- **What the exercise asks**
The material below holds pictures; leave them out and reproduce exactly the lines from the one with "The image size" through the one with "Click the XL chest value 32-40", inclusive.

- **Dataset extract**
··········

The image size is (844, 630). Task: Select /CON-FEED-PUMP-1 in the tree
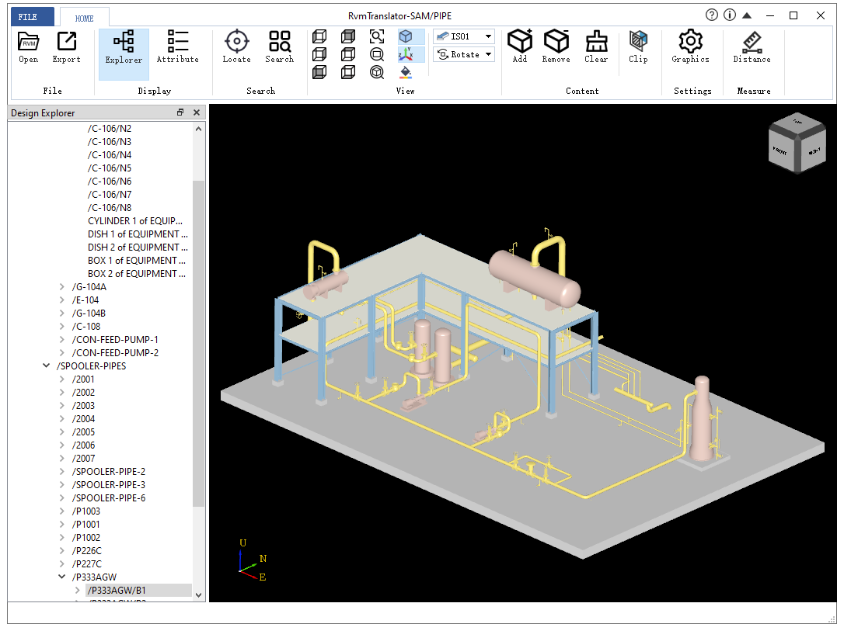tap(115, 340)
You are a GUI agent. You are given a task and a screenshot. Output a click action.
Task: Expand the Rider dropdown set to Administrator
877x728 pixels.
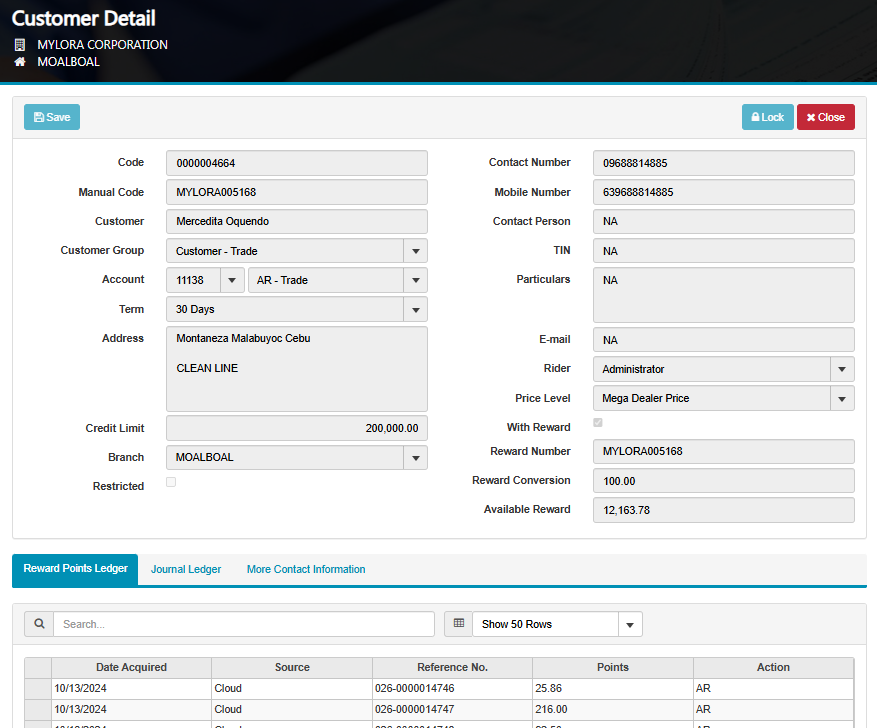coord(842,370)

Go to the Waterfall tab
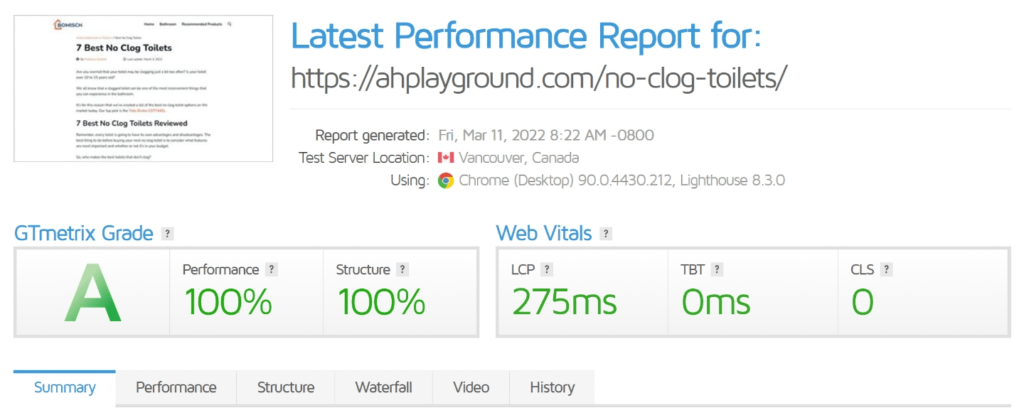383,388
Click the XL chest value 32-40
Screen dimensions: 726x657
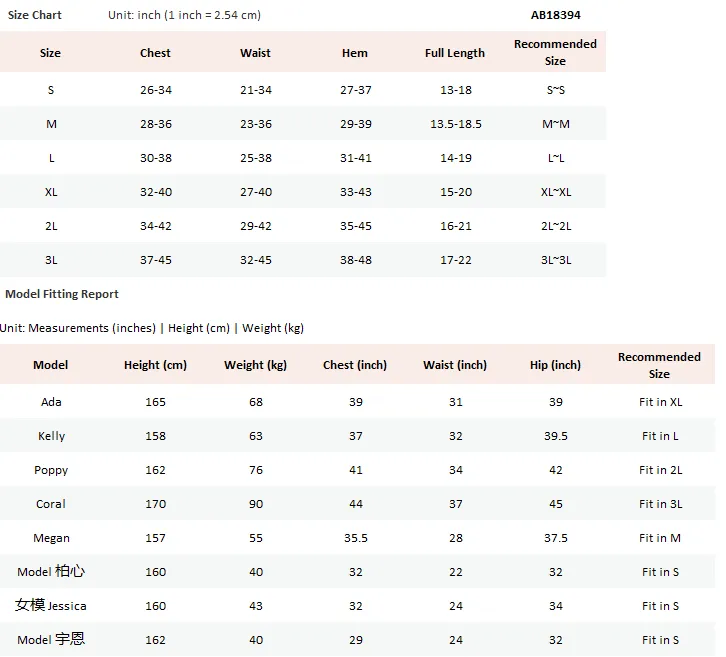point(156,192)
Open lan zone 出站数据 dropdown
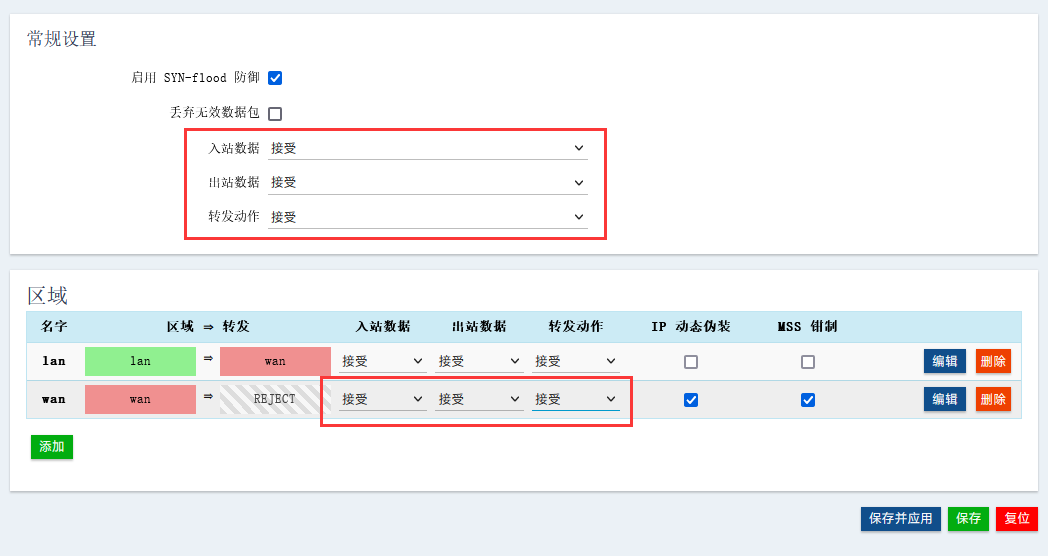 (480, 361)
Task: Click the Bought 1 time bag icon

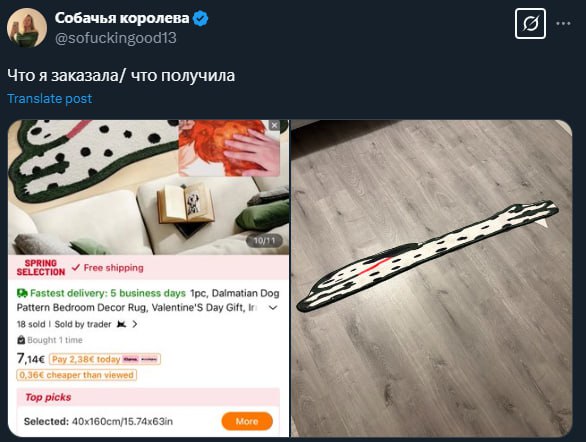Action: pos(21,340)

··········

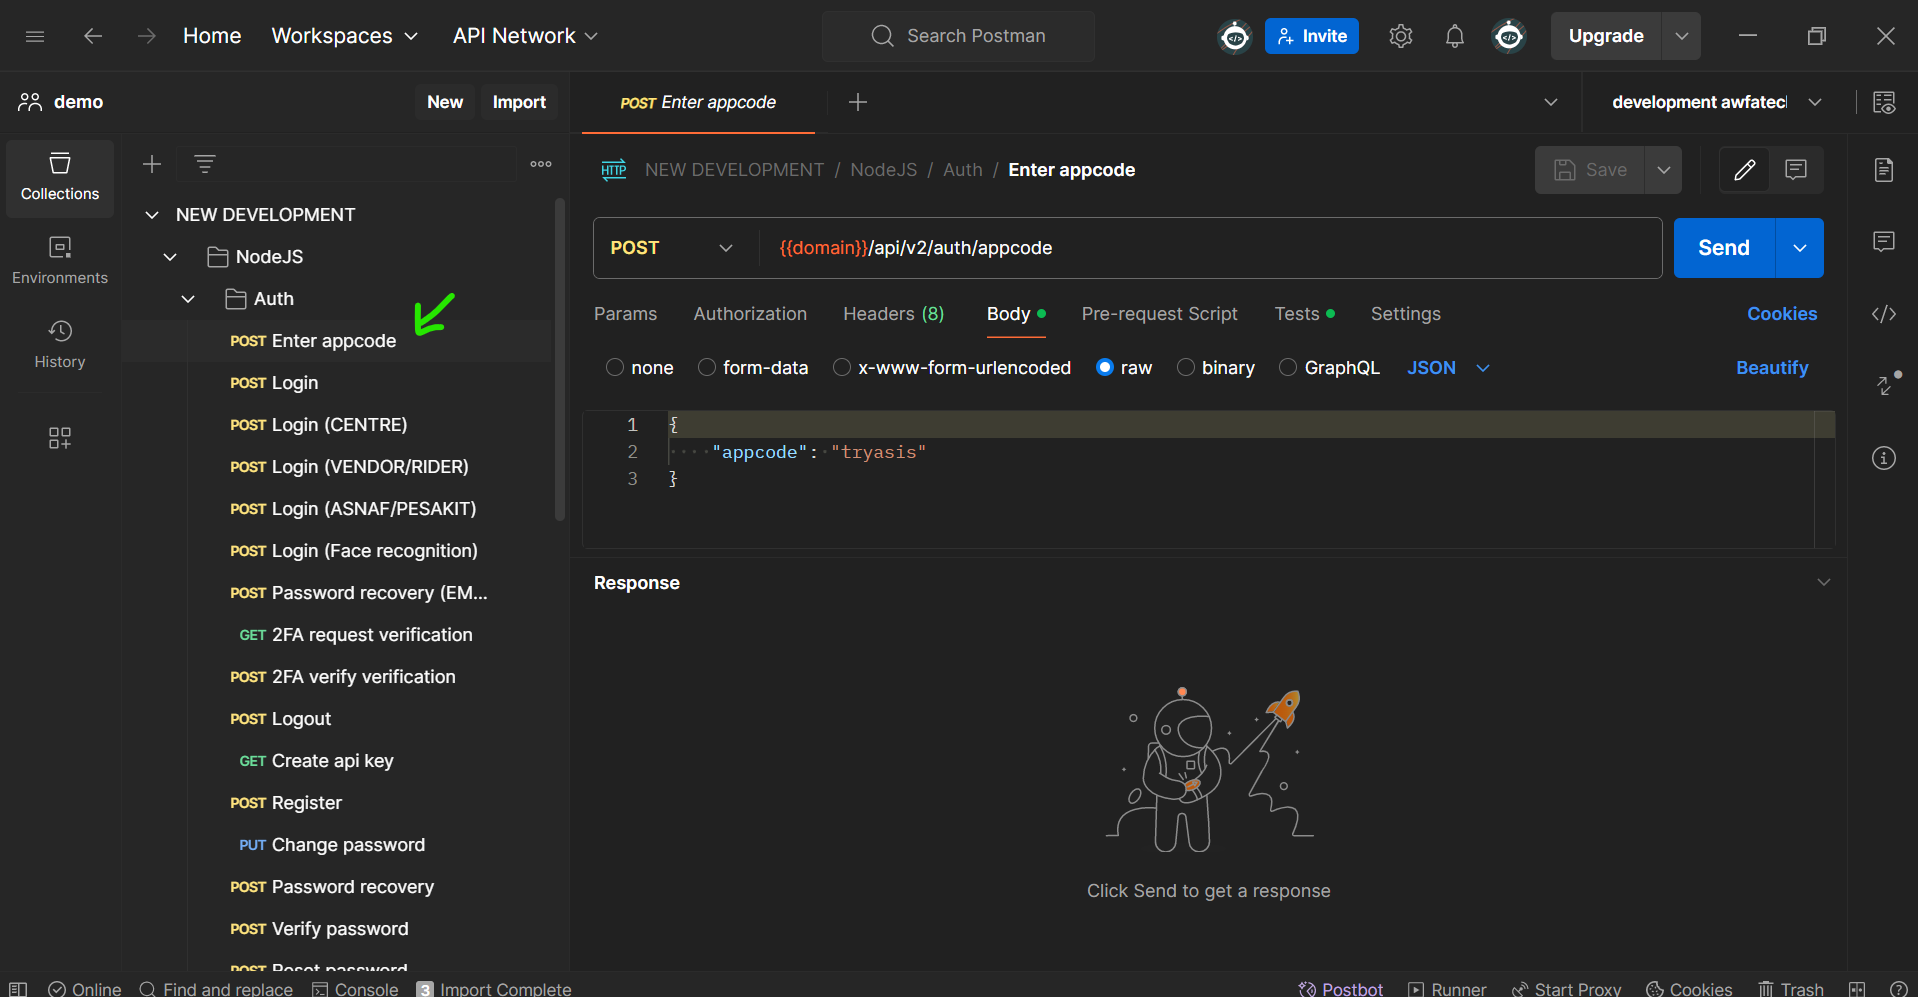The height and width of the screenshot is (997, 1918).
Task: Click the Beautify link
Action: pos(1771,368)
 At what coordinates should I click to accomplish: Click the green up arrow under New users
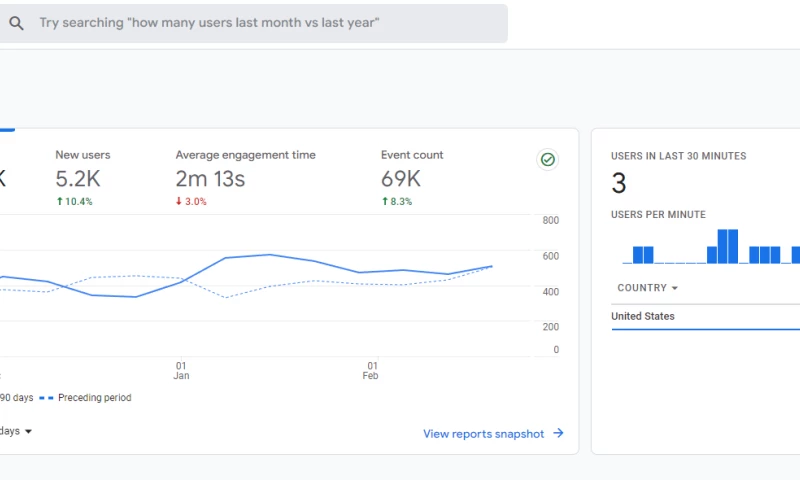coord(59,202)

··········

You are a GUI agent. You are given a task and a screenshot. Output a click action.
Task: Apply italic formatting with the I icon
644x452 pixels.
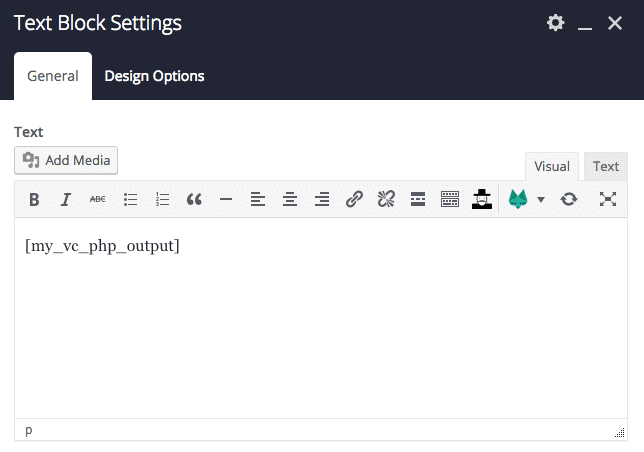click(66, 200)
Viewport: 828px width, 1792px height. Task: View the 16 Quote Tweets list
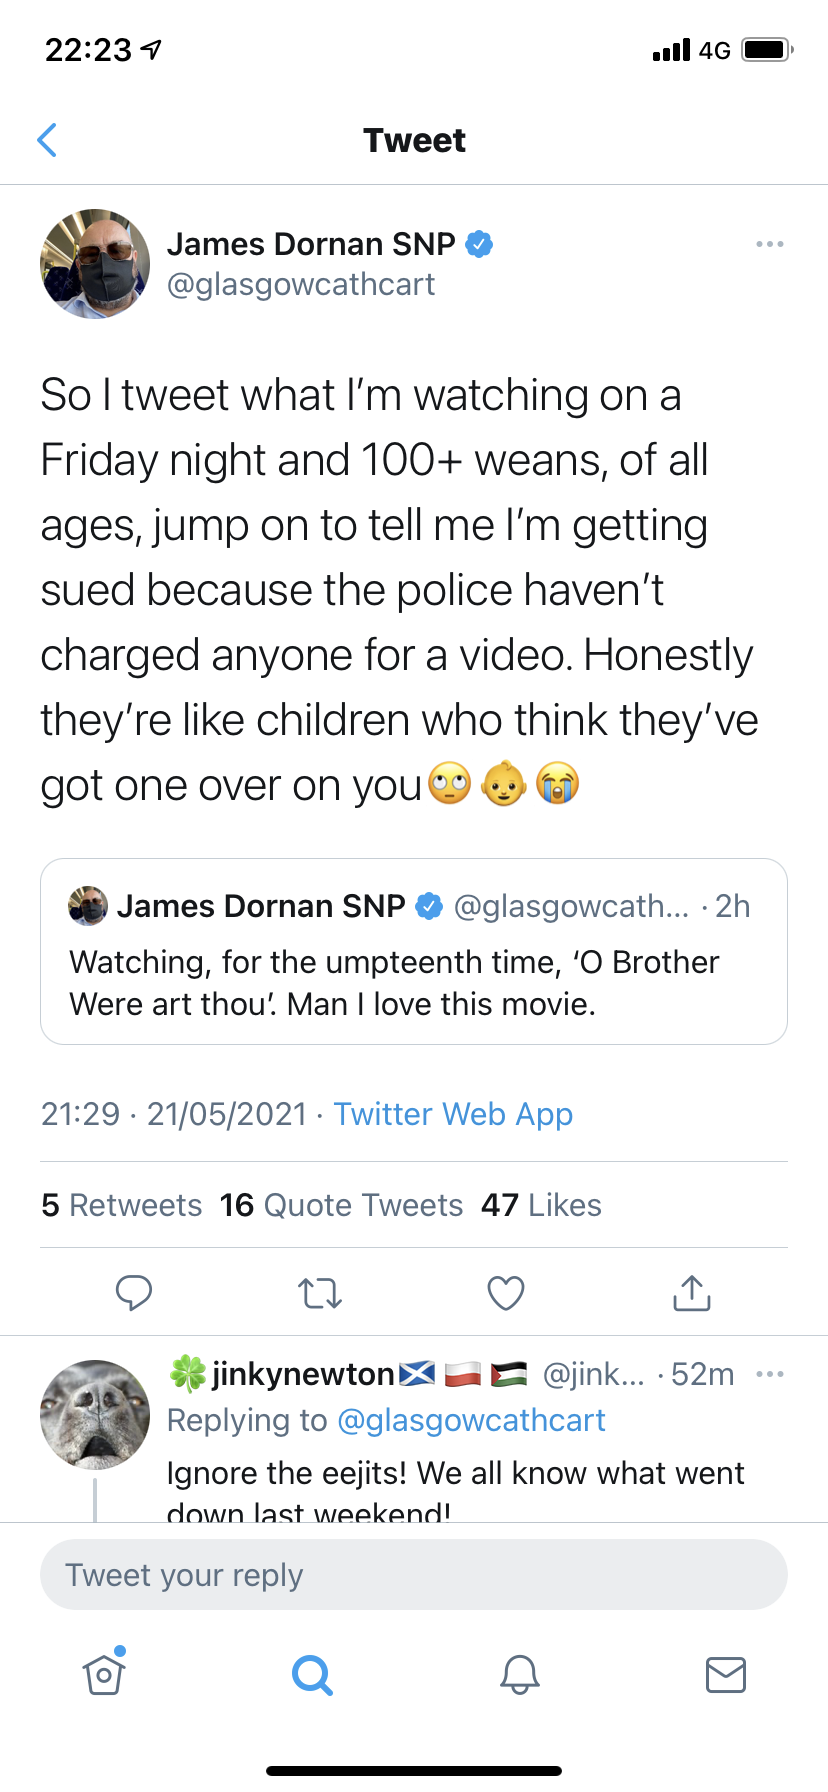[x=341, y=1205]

··········

- **Task solution**
The image size is (844, 630). Task: Select /CON-FEED-PUMP-1 in the tree
tap(115, 340)
You are a GUI agent. You are given a task and a screenshot. Output a click action.
Task: Expand the Rider dropdown set to Administrator
877x728 pixels.
coord(842,370)

Go to the Waterfall tab
383,388
Click the XL chest value 32-40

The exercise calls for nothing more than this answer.